MCCAIN: I am for the values and principles that two parent families represent. And I also do point out that many of these decisions are made by the states, as we all know. And I will do everything I can to encourage adoption, to encourage all of the things that keeps families together, including educational opportunities, including a better economy, job creation. And I’m running for president, because I want to help families in America. And one of my positions is that I believe that family values and family traditions are preserved.
Curiously, he doesn’t seem to be condemning same-sex adoption. He’s only condemning single-parent adoption, and presumably single-parent families of any type. At any rate, he’s much more explicit in attacking single moms here than he is in attacking a two-parent lesbian or gay household.
Straight talk it isn’t. If an employee were to be this evasive, and require this much parsing in his communications to his boss, he’d be fired. So why should we want to hire McCain?

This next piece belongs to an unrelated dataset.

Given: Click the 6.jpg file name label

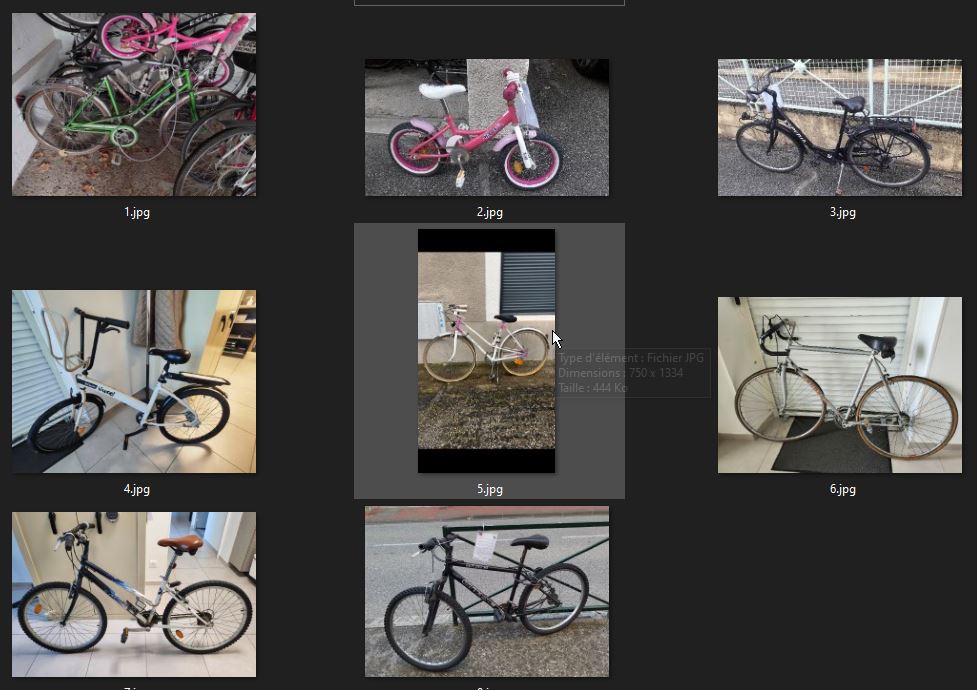Looking at the screenshot, I should point(842,489).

Filed in The Biosphere, The Boardroom, The Bookshelf
Just a note, there is no such thing as “The Law of Averages.” Random events have no memory. On the other hand there is a Law of Large Numbers, which only says that over a large number of samples of random data wit, the data will approach the expected value.
Oh and the physics in the 2nd paragraph you quote from Mills is complete gibberish. Referring to an altered state of hydrogen, at an energy level below its ground state, as a chemical reaction demonstrates that he could not pass high school chemistry or physics. Of the numerous errors, the most blatant one is that ground state IS the lowest energy level by definition. If in fact he has found an efficient way to generate energy, good for him, but he has no clue how it works. Even if he is a genuine Harvard trained Physician.